“Dog puppies are 30 times more interested in unknown humans than young wolves, confirming an evolutionary hypothesis”, claims this linked article. All those centuries of domestication have done some rewiring of wild canine DNA. Dogs really have been programmed to be Man’s best friend. The “Domestication Hypothesis” goes back to the age-old question of Nature vs. Nurture. Is a dog’s ability to understand humans something it learns, or is it innate? Is it imprinted in the pooch’s genetics? Turns out that, yes, it is a case of the latter. It started out as the former, sure, but with the passage of generations became the latter. Dogs are just plain more attuned to human beings than their wild cousins-slash-ancestors.
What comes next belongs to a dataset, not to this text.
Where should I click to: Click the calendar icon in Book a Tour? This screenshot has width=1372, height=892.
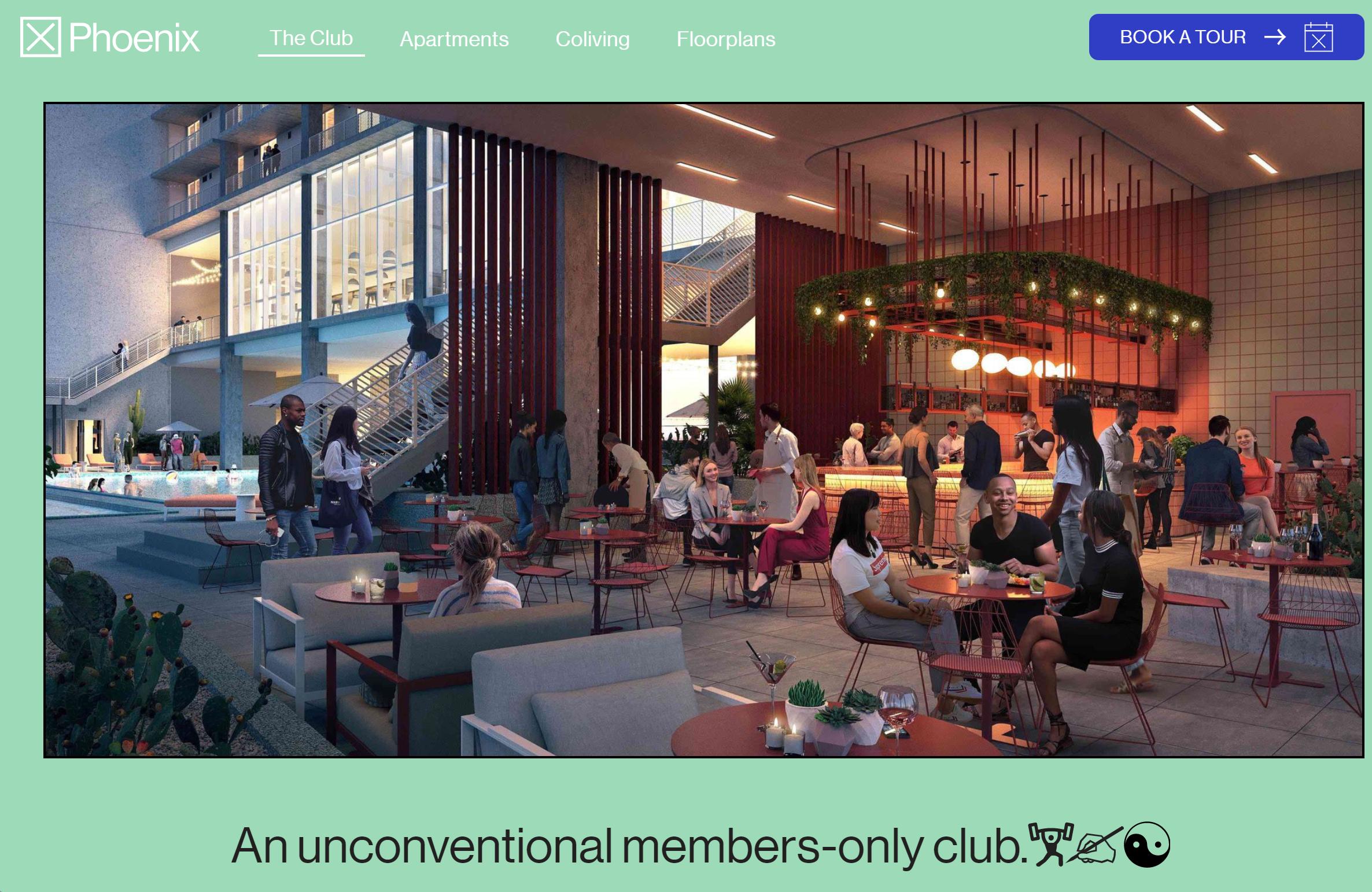tap(1319, 38)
From the article: “…while young wolves and dogs are both adorable and do a lot of the same things (tumble around with their littermates, chew on foreign objects, test out their barks), their responses to humans could not be more different. ‘The wolf puppies are so shy’ and can take hours to emerge and give a stranger a sniff…[whereas puppies] ‘want to climb all over you and lick your face.’”
Though it’s not a part of the study, I’d like to see some compare and contrast of domesticated wolves, which became dogs, gaining this socialization with humans and the inherent fear that wild wolves have developed towards humans. Is this fear a learned response, or has it too become something innate, something present on the genetic level?